**Texte source**
________________________
Senna
de Vicente Amorim
avec Gabriel Leone, Pamela Tomé, Matt Mella…
Genre biopic / sport
Durée 6 x 55 minutes
Netflix
Après cinq années de luttes parmi les grands de la F1, il tient enfin son graal : Ayrton Senna, génie du volant et l’un des pilotes les plus rapides de tous les temps, vient de décrocher son premier titre de champion du monde. Il y a mis la manière lors d’un Grand Prix du Japon de 1988 où sa remontada, de la seizième à la première place, reste gravée dans la légende.
Au terme de la course, comme le rappelle la série Netflix qui lui est consacrée, le pilote, radieux, lâche aux journalistes : «J’ai toute la vie devant moi !» Ce qu’il ne sait pas, c’est que celle-ci va s’arrêter brusquement un 1er mai 1994 à Imola (Italie). Après 35 victoires, 46 poles positions et trois couronnes, il écrase sa Williams Renault dans un mur à plus de 300 km/h. Le monde des sports automobiles est en deuil, tout comme le Brésil qui pleure son champion.
Inévitablement, Senna ne pouvait que commencer et s’achever sur ce tragique événement, suivi en direct par des millions de téléspectateurs, qui a contribué à faire de cet homme, «né pour la course», une icône dont l’auréole brille toujours trente ans après sa disparition. La série, de composition classique, y apporte même un coup de lustrant en remontant le parcours de «Beco», surnom d’un gamin qui, dès ses quatre ans, s’est retrouvé avec un volant entre les mains.
________________________
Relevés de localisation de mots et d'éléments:
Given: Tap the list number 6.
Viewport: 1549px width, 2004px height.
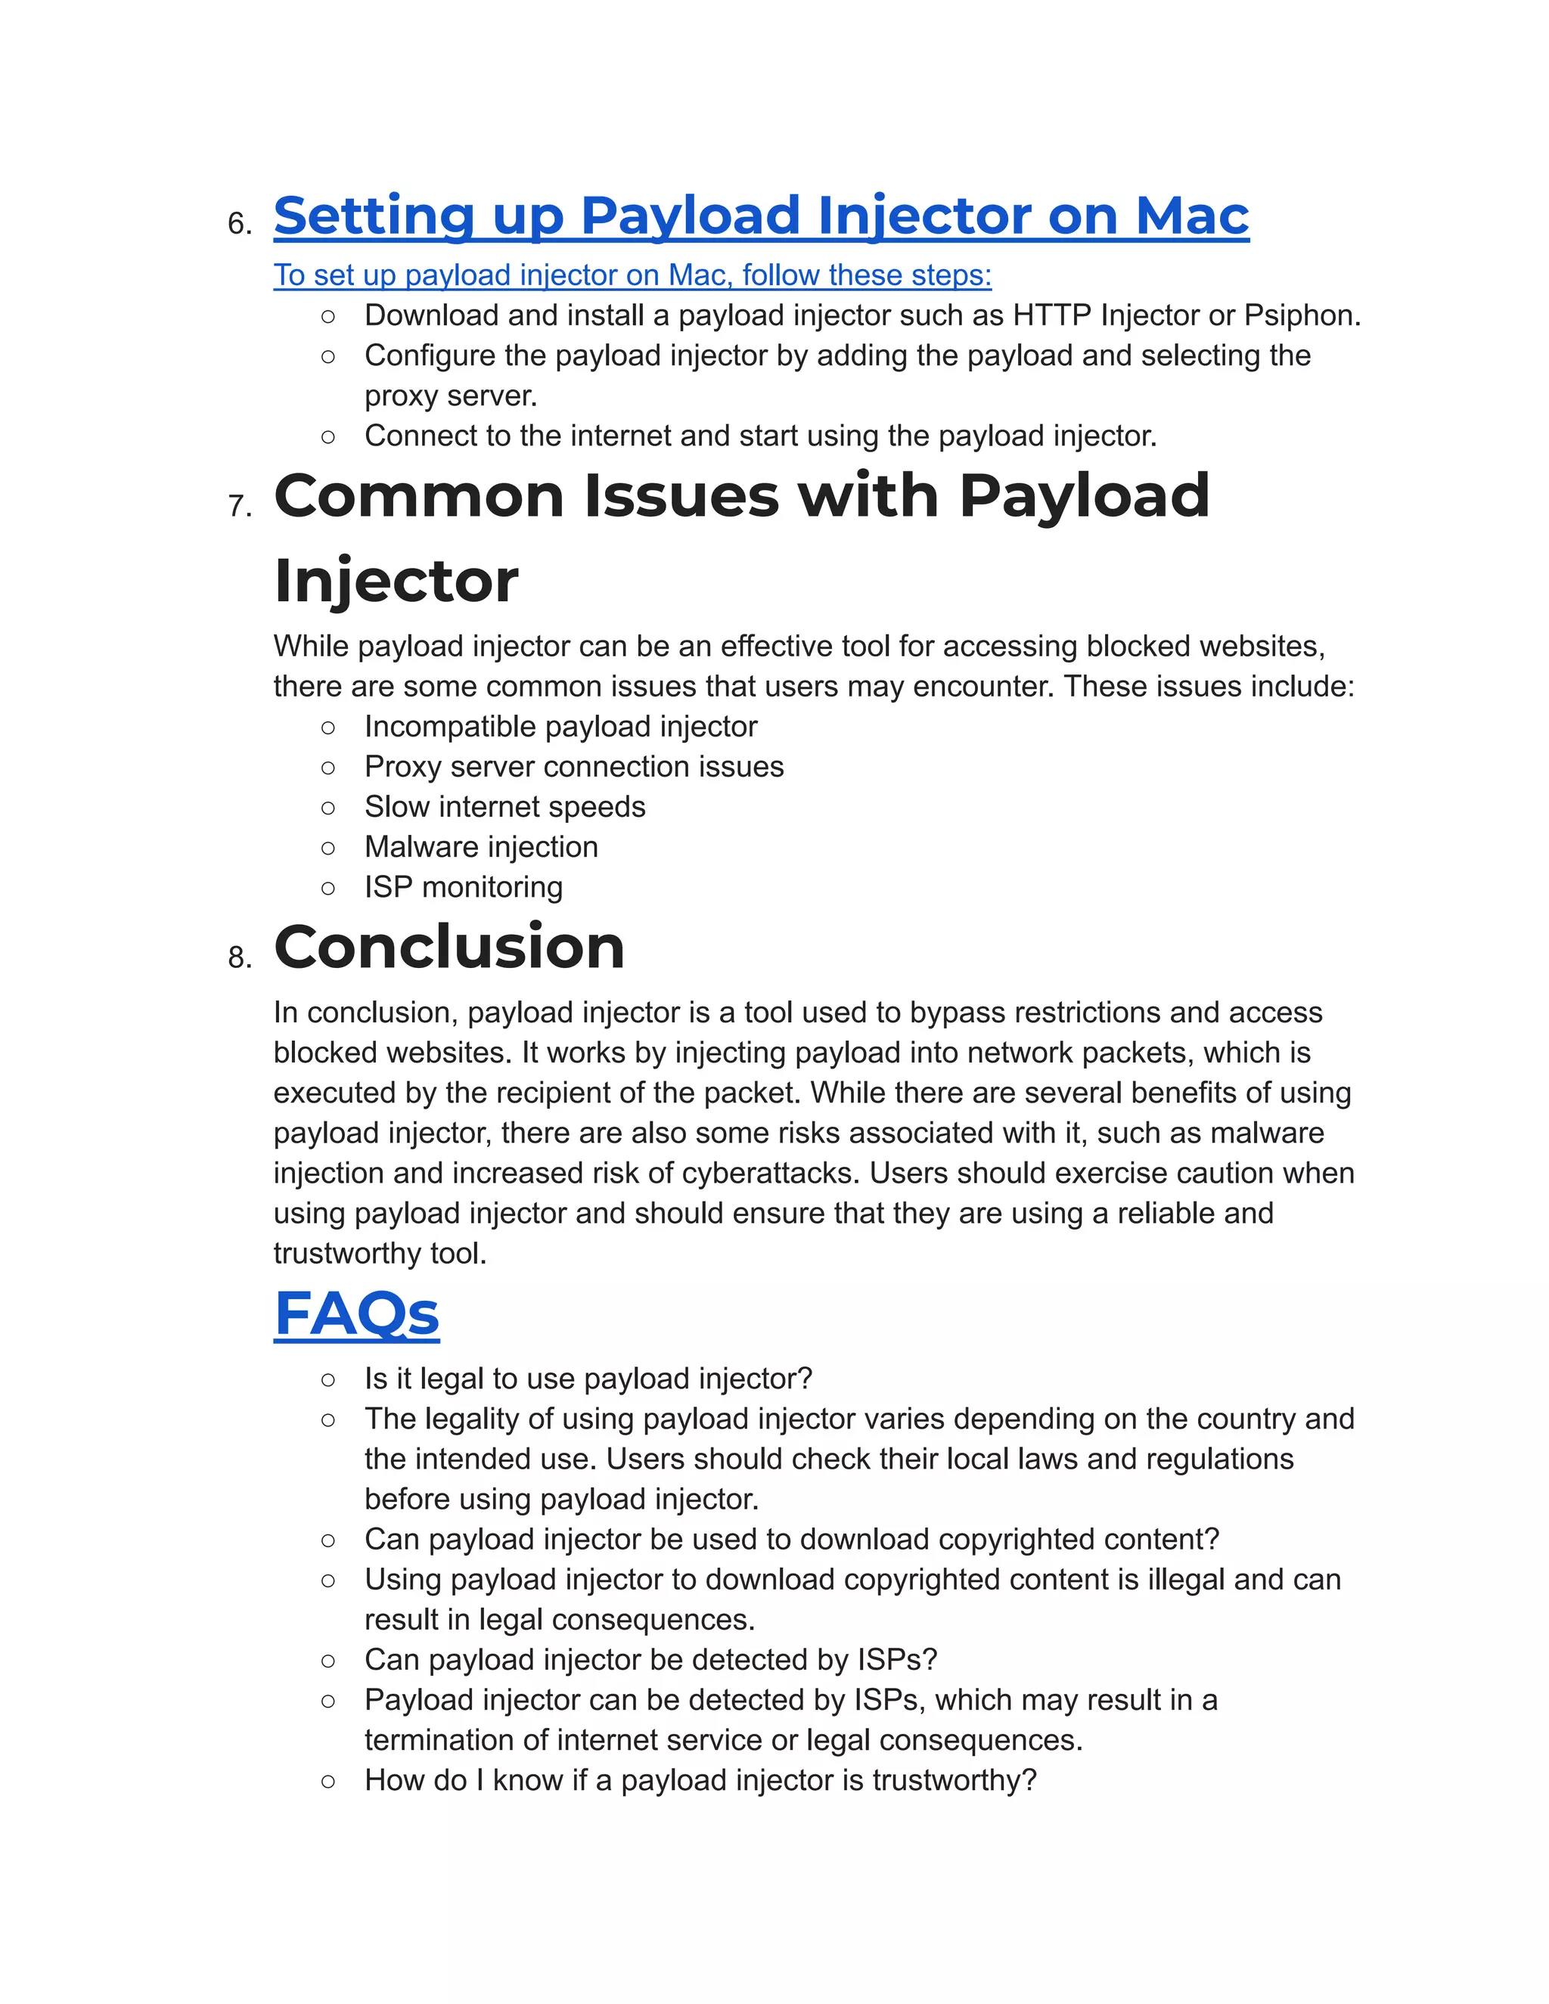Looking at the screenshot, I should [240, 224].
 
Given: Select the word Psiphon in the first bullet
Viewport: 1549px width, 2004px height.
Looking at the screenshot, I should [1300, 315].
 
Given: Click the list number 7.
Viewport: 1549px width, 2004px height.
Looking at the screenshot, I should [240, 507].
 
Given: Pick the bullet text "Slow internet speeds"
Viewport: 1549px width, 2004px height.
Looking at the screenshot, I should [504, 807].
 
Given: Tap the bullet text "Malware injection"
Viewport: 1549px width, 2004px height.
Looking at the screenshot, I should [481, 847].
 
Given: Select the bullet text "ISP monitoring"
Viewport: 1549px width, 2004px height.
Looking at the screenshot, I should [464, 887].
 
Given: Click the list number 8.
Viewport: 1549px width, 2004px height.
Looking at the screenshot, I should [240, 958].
________________________
**À faire**
[a] Recopiez à l'identique les enregistrements, depuis leur début jusqu'à la ligne contenant « Looking at the screenshot, I should [464, 887]. », celle-ci comprise, en laissant les images de côté.
[b] Rédigez la suite de la critique de la série Senna, en reprenant après sa dernière phrase.

**Réponses**
[a]
Given: Tap the list number 6.
Viewport: 1549px width, 2004px height.
Looking at the screenshot, I should [240, 224].
 
Given: Select the word Psiphon in the first bullet
Viewport: 1549px width, 2004px height.
Looking at the screenshot, I should [1300, 315].
 
Given: Click the list number 7.
Viewport: 1549px width, 2004px height.
Looking at the screenshot, I should [240, 507].
 
Given: Pick the bullet text "Slow internet speeds"
Viewport: 1549px width, 2004px height.
Looking at the screenshot, I should [504, 807].
 
Given: Tap the bullet text "Malware injection"
Viewport: 1549px width, 2004px height.
Looking at the screenshot, I should [481, 847].
 
Given: Select the bullet text "ISP monitoring"
Viewport: 1549px width, 2004px height.
Looking at the screenshot, I should [464, 887].

[b]
C’est son père, gérant d’une société de métallurgie, qui va lui construire son premier engin. Suivra ensuite le karting, où il va apprendre les rudes lois de la compétition et, surtout, à maîtriser la pluie, «celle qui met toutes les voitures au même niveau», sur laquelle il va filer, indocile, le reste de sa carrière. Il franchira le cap de la Formule Ford, de la F2000, puis de la F3 avec le même tempérament et le même panache.
On est en 1984 et le monde de la F1 est prévenu : un jeune espoir filant comme le vent et à la conduite agressive arrive, avec l’envie de bousculer la hiérarchie, dominée alors par Niki Lauda, Keke Rosberg et son compatriote Nelson Piquet. Le patron de Toleman (sa nouvelle écurie), Alex Hawkridge, plante d’emblée le décor : «La F1 n’a rien à voir avec les voitures : seul l’argent compte.»
Comme Netflix le fait déjà avec Formula 1 : Drive to Survive, Senna quitte régulièrement la piste et raconte les coulisses : il y a les intrigues des paddocks avec ces personnages influents (comme Peter Warr, boss de Lotus, et Ron Dennis, celui de McLaren), les règlements pas toujours justes car interprétables, les tricheries (sous le capot), le racisme ordinaire des fans qui n’apprécient pas l’ardeur sud-américaine, la sécurité sacrifiée sur l’autel du spectacle et la pression médiatique.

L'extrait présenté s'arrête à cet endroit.